A recent Wall Street Journal story stated that “A flattening of the Treasury yield curve in 2017 is a worrying sign for investors banking on resurgent U.S. inflation and growth.”
Hedgeye responded REALLY?! Wall Street Journal: “A Worrying Sign on US Inflation & Growth”
Let’s investigate starting with Hedgeye.
Yield Curve Discussion
For starters, “i.e.” is latin for “id est” and means roughly “that is” while “e.g.” stands for “exempli gratia” which means “for example.”
The reference “i.e” is flat out wrong. The yield curve does not equate to the 10-year yield minus the 2-year yield or any other spread, but rather the overall curve of interest rates from overnight to 30-years.
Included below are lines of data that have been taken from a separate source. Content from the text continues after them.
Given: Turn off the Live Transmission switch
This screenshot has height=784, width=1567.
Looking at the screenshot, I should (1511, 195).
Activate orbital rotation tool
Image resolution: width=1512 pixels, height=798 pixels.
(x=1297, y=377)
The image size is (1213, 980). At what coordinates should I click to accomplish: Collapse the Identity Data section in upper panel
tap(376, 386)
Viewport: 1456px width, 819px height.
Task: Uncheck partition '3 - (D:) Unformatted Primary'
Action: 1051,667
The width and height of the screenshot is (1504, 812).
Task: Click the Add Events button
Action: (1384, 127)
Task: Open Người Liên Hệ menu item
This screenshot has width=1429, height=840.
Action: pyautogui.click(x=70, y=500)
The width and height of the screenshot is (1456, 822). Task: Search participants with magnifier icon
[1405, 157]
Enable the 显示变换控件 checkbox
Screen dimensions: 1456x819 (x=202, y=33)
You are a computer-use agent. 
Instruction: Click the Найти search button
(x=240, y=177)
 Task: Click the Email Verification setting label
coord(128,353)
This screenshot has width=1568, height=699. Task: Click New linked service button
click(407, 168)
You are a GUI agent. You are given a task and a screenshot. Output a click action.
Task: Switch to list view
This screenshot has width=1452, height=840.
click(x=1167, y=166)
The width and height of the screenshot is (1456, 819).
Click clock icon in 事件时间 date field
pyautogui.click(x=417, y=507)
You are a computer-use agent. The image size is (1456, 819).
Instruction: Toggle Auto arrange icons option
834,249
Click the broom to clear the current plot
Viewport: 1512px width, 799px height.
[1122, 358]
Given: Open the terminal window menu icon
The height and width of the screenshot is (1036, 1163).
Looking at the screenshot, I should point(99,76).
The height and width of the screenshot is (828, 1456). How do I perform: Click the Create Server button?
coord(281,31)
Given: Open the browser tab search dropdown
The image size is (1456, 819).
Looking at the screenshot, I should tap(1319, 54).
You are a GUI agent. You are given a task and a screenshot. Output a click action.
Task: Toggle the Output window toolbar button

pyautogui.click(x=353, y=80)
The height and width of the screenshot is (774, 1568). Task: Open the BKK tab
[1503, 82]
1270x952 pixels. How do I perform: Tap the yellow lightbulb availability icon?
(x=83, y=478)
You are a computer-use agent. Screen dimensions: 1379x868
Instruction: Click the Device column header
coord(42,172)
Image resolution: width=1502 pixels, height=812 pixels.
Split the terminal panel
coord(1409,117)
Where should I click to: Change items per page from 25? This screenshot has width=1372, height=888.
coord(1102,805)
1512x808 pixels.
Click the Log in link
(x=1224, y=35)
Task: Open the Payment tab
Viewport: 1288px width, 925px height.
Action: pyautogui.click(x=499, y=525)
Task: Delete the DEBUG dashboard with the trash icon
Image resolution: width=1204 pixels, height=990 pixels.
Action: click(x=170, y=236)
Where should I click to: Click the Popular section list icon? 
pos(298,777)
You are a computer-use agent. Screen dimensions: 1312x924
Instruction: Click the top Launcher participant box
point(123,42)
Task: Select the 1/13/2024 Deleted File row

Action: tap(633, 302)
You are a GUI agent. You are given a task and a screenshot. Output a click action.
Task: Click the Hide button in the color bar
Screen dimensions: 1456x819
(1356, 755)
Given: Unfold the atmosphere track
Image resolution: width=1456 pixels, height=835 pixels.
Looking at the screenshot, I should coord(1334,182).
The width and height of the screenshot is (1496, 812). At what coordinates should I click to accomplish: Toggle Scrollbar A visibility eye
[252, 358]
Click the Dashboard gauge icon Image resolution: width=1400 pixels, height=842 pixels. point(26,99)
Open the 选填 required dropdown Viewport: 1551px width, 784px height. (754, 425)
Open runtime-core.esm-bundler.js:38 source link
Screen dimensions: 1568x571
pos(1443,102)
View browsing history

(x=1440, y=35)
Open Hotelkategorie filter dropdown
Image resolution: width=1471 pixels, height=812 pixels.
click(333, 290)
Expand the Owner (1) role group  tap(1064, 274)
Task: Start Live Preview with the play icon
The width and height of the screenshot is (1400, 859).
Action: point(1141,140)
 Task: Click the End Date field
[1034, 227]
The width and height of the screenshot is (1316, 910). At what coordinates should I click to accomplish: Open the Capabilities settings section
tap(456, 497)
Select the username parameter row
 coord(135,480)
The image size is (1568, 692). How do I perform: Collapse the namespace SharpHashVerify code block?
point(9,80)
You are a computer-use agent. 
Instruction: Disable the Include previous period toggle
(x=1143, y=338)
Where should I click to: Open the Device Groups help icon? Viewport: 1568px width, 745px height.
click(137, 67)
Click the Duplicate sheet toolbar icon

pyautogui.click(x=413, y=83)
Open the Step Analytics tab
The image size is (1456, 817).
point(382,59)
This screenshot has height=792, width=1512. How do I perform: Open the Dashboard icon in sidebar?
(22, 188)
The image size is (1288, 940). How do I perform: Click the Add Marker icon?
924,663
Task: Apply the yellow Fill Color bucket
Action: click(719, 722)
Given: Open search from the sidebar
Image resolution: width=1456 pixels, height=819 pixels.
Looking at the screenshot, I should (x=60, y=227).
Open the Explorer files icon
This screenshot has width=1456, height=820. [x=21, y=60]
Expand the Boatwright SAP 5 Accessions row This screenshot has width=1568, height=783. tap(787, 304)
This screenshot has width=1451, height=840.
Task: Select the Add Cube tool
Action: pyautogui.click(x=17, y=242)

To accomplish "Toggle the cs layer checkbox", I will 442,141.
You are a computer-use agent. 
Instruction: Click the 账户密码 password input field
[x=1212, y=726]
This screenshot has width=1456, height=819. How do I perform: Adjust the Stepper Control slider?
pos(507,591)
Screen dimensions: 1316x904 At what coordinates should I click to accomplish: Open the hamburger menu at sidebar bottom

The Hedgeye example pertains to the steepness of a portion of the curve, specifically the 2-10 spread, for a select period of time hand-picked to show steepening.
Let’s investigate other time periods and other spreads.
10-Year Minus 2-year
Is the spread steepening or flattening? The answer depends on your timeframe, but one would have to pick very peculiarly to conclusively say “up”.
10-Year Minus 3-Month
Is the spread steepening or flattening? The answer depends on your timeframe, but one would have to pick very peculiarly to conclusively say “up”.
30-Year Minus 3-Month
Is the spread steepening or flattening? The answer depends on your timeframe, but one would have to pick very peculiarly to conclusively say “up”.
Yield Curve Steepening or Flattening?
You can pick a time-frame and make nearly any claim you want. But what really makes sense?
Looking for Steepening? Here You Go!
Based on the allegedly steeping yield curve, Hedgeye made this statement: “As we’ve been saying for some time now, U.S. economic growth is accelerating. Expect the yield curve to continue to steepen, despite the false narratives being passed around bears.”